Ancak Yılbaşı kutlama konusunda geniş toplum kesimlerinde olduğu gibi benim de çocukluğumdan beri sahip olduğum çeşitli tanıklıklarda farkında olduğum gibi bu kutlamaları yeni yıla girerken insanlarda yaşanan coşkunluk ve sevinç hali olarak da görmek mümkündür. Seksenli yıllarda çocukluğumu yaşarken biz de ailecek bu geceye ait bir titizlenme içinde olur, tek kanallı TV’nin bize sunduğu çeşitli eğlence programlarını izleyerek saatin 12’ye yaklaştığı anlarda heyecanlı bir bekleyiş içine girerdik.Gerçi muhafazakâr bir aile ortamın hoş karşılayamayacağı yılbaşı dansözü’nün TV’de gece 24’ten sonra arzı endam etmesine de pek hoş gözle bakılmasa da gece boyunca süren çoğu komedi TV şovlarını uyku galebe çalana kadar izlerdik. Bu hali ile yapılan edilenin bizi dinden çıkardığını, büyük bir kültürel şizofreniye yol açacağına ilişkin en ufak bir şüphe içinde değildik. Ama özellikle yükselen İslamcı dalga ile Türkiye’de bu konuda ciddi bir farklılaşma yaşandı. Yeni yılı kutlayıp kutlamama ciddi bir turnusol testine dönüştürüldü. Bilinçli ve samimi bir Müslümansanız elbette yeni yılı kutlayacak kadar yoldan çıkmış olamazdınız.

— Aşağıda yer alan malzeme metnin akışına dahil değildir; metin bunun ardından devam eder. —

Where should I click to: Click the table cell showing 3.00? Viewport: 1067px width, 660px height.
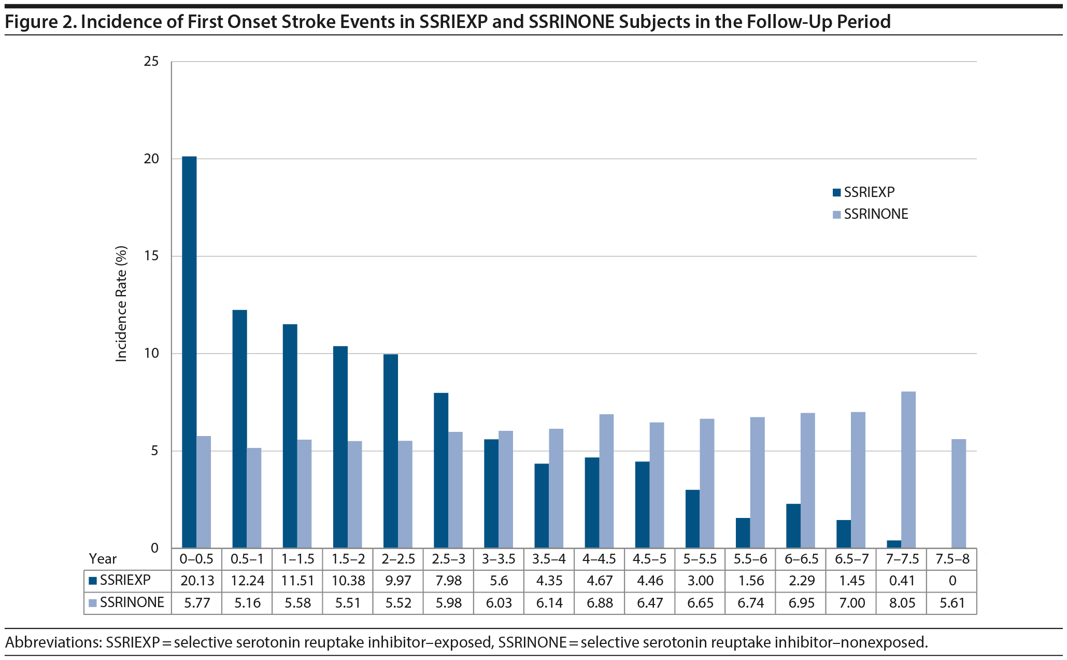[x=700, y=581]
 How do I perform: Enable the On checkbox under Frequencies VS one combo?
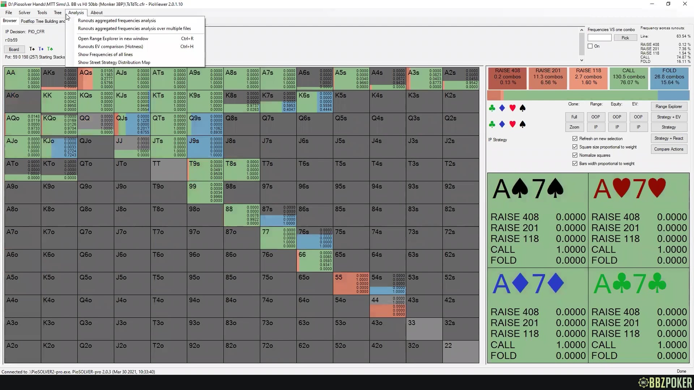590,46
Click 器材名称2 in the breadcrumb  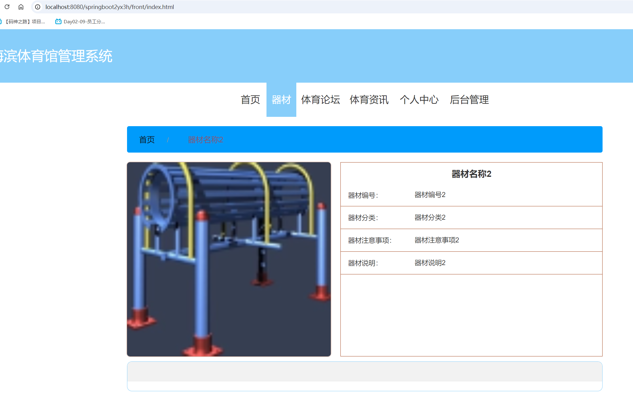tap(205, 140)
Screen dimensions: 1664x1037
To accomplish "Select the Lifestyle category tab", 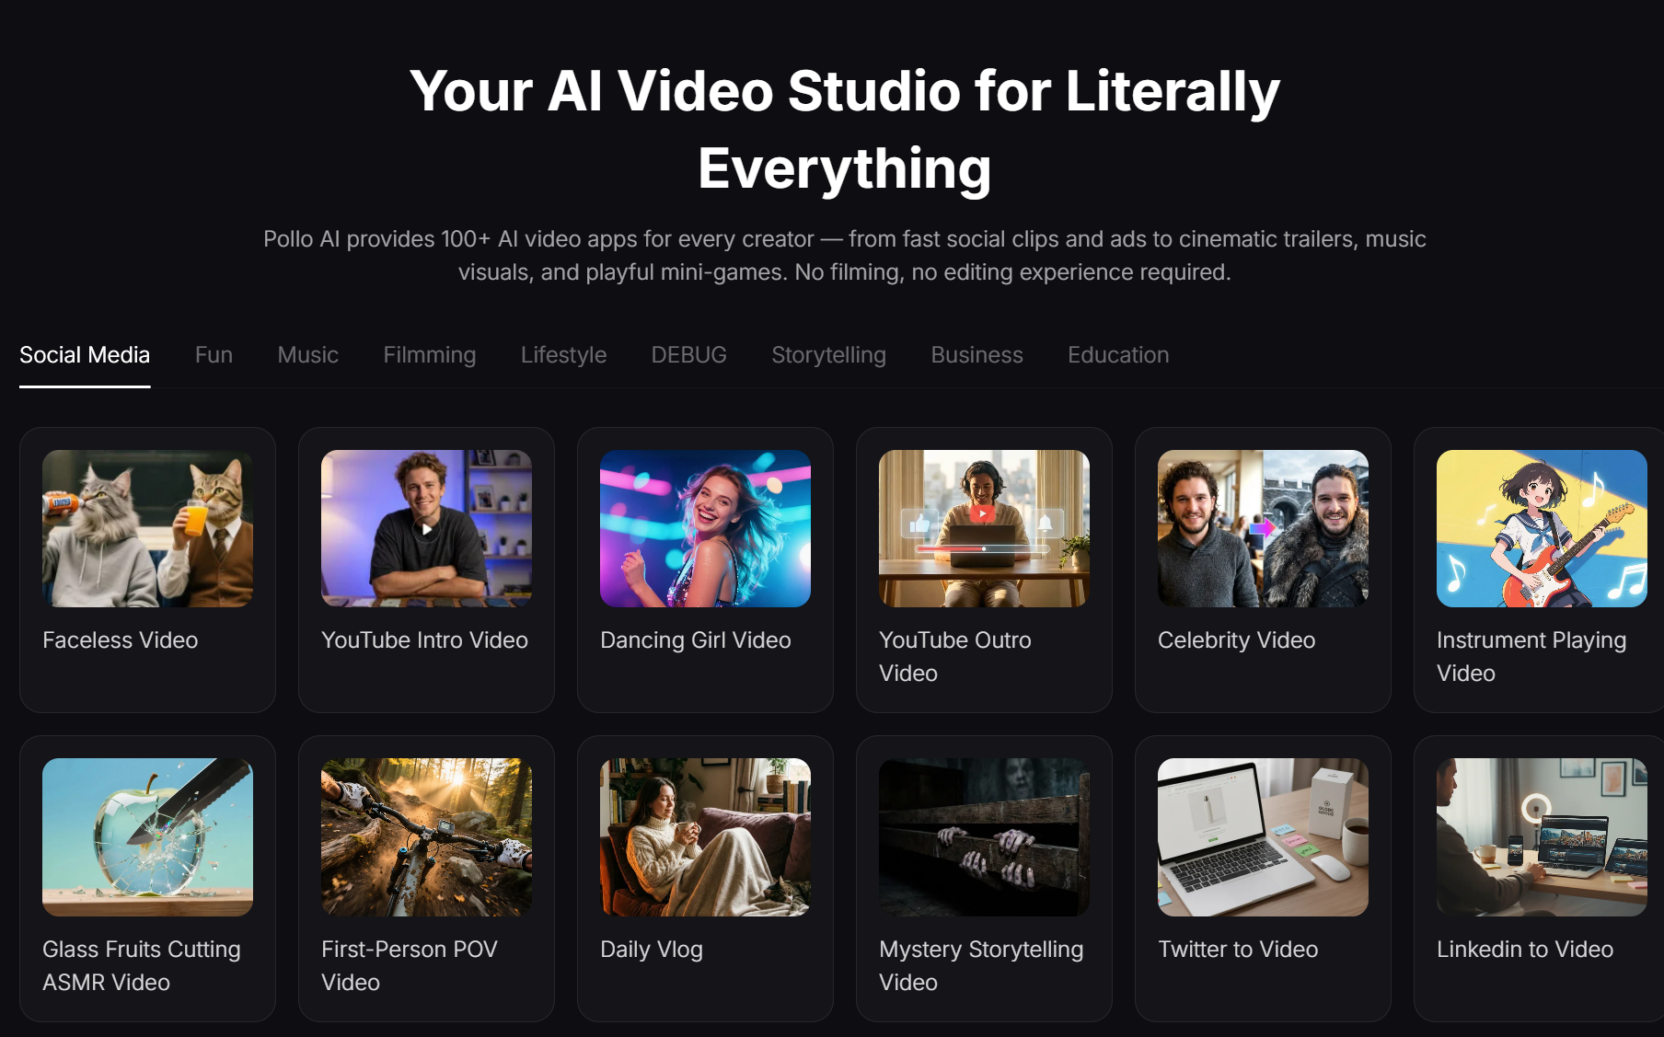I will tap(563, 355).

Bu durum özellikle 90’lı yıllardan sonra Türkiye’de yılbaşı kutlamalarına yönelik çeşitli tavırların geliştirilerek bu kutlamaları yapanların dini açıdan ciddi bir kusur durumu ile karşı karşıya olacaklarına ilişkin argümanların savunulması ile sonuçlandı. Türk toplumunda İslamcı/ muhafazakâr kesimler olarak tanımlanan yapının son otuz yıldır alternatif yılbaşı kutlamalarına da tanık olmaya başladık. Daha doğru bir tabirle Yıl başı kutlamalarının önüne geçebilmek için bir takım önlem çabaları geliştirilmeye başlandı. Bunun en bilinen biçimi Mekke’nin Fethini 31 Aralık gününe sabitlenerek bu geceyi ilahi, marş ve Kur’an tilaveti ile atlatma çabası içinde olan uygulamadır. Bilindiği üzere İslam’ın önemli tüm olaylarını kaydetmek için Müslümanlar Hicri takvimi kullanırlar. Bayramlar ve tüm dini kutlamalar bu Hicri takvime göre yapılır. Mekke’nin fethi de Hicri takvime göre Ramazan ayının 20’sinde tahakkuk etmiştir ve Hicri takvim Güneş takvimine göre sürekli bir değişim gösterir. Buna rağmen 31 Aralık akşamında yapılan Mekke fethine dair kutlamalar sınırlı bir katılımla olsa da günümüzde sürüp gitmektedir.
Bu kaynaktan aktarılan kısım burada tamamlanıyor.